Constantinianism is a religiopolitical ideology in Christian politics that epitomizes the unity of church and state, as opposed to separation of church and state. This view is modeled after an ideal Christendom, which arose during the reign of Constantine the Great.

Contemporary theologians have used the term to characterize a view that Christians should readily participate in liberal democracies.

== Meaning ==
Fundamentally, the Constantinian view deeply identifies the Church and state, taking inspiration from the Roman Empire following the Edict of Milan.

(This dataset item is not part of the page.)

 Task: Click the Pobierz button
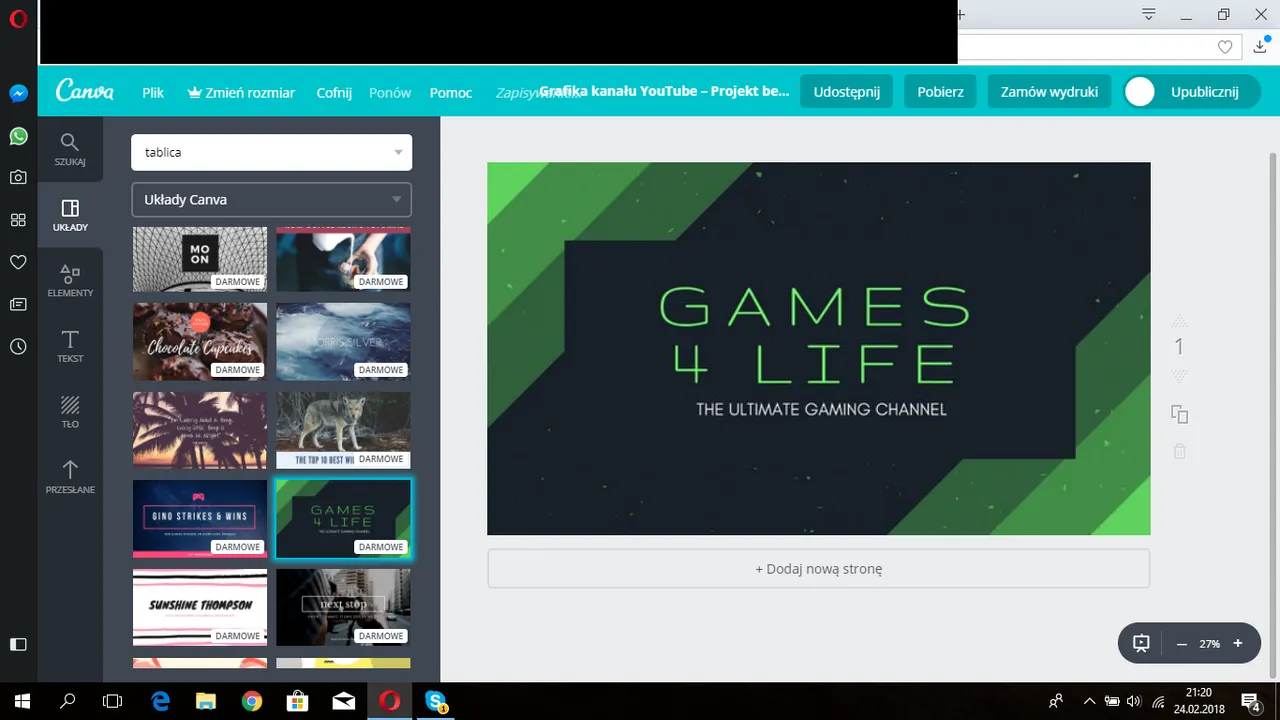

Some elements of this identification are willingness by the church to use coercive power structures of the state and a tendency towards Christian triumphalism.

== Criticism ==
Stanley Hauerwas argues against a Constantinian view, saying that it leads to a compromised form of Christian ethics, "[It] leads Christians to judge their ethical positions, not on the basis of what is faithful to our particular tradition, but rather on the basis of how much Christian ethics Caesar can be induced to swallow."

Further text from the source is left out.